Consideravo i viaggi di Leonor Fini attraverso il tempo e le sue soste in quelle regioni ove i misteri fantastici si risuscitavano sulle memorie pagane. La vedevo nel laboratorio di Piero di Cosimo intenta a studiare i paesaggi che l’estroso maestro  fiorentino andava arricchendo con alberi favolosi, alberi dal profilo umano  all’ombra sterile dei quali la stanchezza degli dei feriti trovava momentaneo riposo.

Seguivo lei nei boschi della rinascenza per scoprire fra i tronchi l’immagine vegetale  di Dafne prigioniera in una corazza di foglie e di sterpi, la seguivo oltre il chiuso recinto ove la Circe di Dosso è intenta a disegnare sulla terra pentagoni stellari con  pennelli di fuoco. E mano a mano che il viaggio proseguiva nei tempi poetici, più  rendeva ragione degli amori della pittrice, della passione che ancora la muove  quando ritrova forme allarmanti, della sua perizia tecnica nello stemperare i colori e  nel comporli secondo i dettami dei maestri quattrocenteschi che per il gusto  d’inventar procedimenti cromatici perdevano il sonno. E mi rendevo inoltre ragione di quella sua illimitata vitalità che la spinge in un continuo vagare per le vie della terra come una sacerdotessa di miti segreti in cerca del tempio distrutto da riedificare; di quella sua prepotente vitalità che vuole contornarsi di elementi malati da risanare coi filtri semplici degli erborari.

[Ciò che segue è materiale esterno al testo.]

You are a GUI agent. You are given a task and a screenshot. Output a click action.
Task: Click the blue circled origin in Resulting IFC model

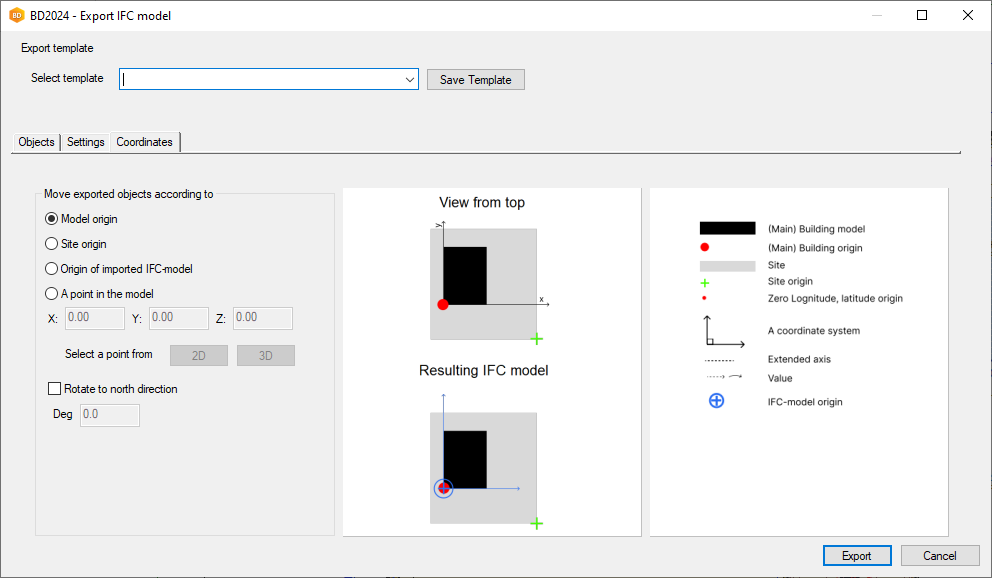click(x=444, y=488)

Mi si rivelavano inoltre le predilezioni di Leonor, quella sua smania di rovesciar l’ordine consueto e seccante dell’uniformità, di rendere variato e piacevole e provocante il luogo delle sue soste, di lasciar al suo passaggio un alone di commenti spregiudicati e scandalistici simili alla scia di certi profumi che eccitano e promettono

il risveglio dei sensi assopiti. La tenerezza per i gatti, per l’animale prediletto nel cui occhio al pari delle pizie e dei saggi cinesi sa leggere avvenimenti ed ore; l’amore per i grandi gatti nei quali ritrova non lontane parentele alla sua celeste genitura. Il piacere della mensa, dei cibi distribuiti in ordine araldico sui piatti ovali che lei stessa inventa e presenta con trofei misti di elementi marini o minerali o vegetali secondo le occasioni o la presenza di chi la circonda nel rito.

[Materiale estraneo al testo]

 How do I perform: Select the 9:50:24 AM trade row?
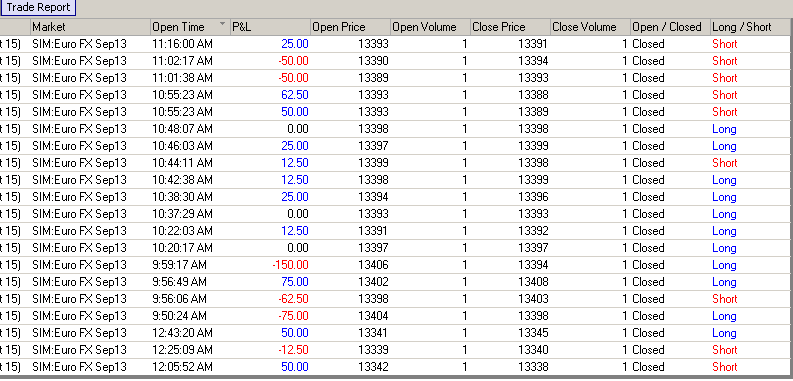(394, 316)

Lo guardavo il quadro e capivo. Come mi era facile capire, quanto il mio ragionamento mi sembrava accessibile ed elementare! Ricostruivo la vita di lei, la pittura di lei, all’ombra cupa del lago presso la villa ionica illuminata dal riverbero delle magnolie.

Non avevo più la paura e la perplessità dei viaggiatori sorpresi dalla Sfinge, perché il mistero che per gli altri continuava era per me ormai sciolto. Come Edipo continuavo a guardare ed insieme continuavo a capire.

La donna dalla chioma leonina i cui occhi nel crepuscolo andavano dilatandosi in fosforescenze non sostava dal fissarmi come una viva creatura. Ne sostenevo a fatica lo sguardo. Quelle iridi dilatate dovevano conoscere i tenebrosi misteri del sogno e degli abissi. Attorno cadeva la notte, s’incupivano le sagome nere degli alberi confondendosi col cielo e coi riflessi del lago. Il suo sguardo ora non guardava me soltanto, sembrava impaziente di liberarsi dal vincolo della pittura, di uscire, di vagare per la valle come gli occhi luminosi degli uccelli notturni che dominano lo spettacolo della terra spenta, le grandi scene scomparse che agli uomini non è dato vedere.

F. Clerici, Incontro con Leonor Fini, in “Quadrante”, gennaio 1945.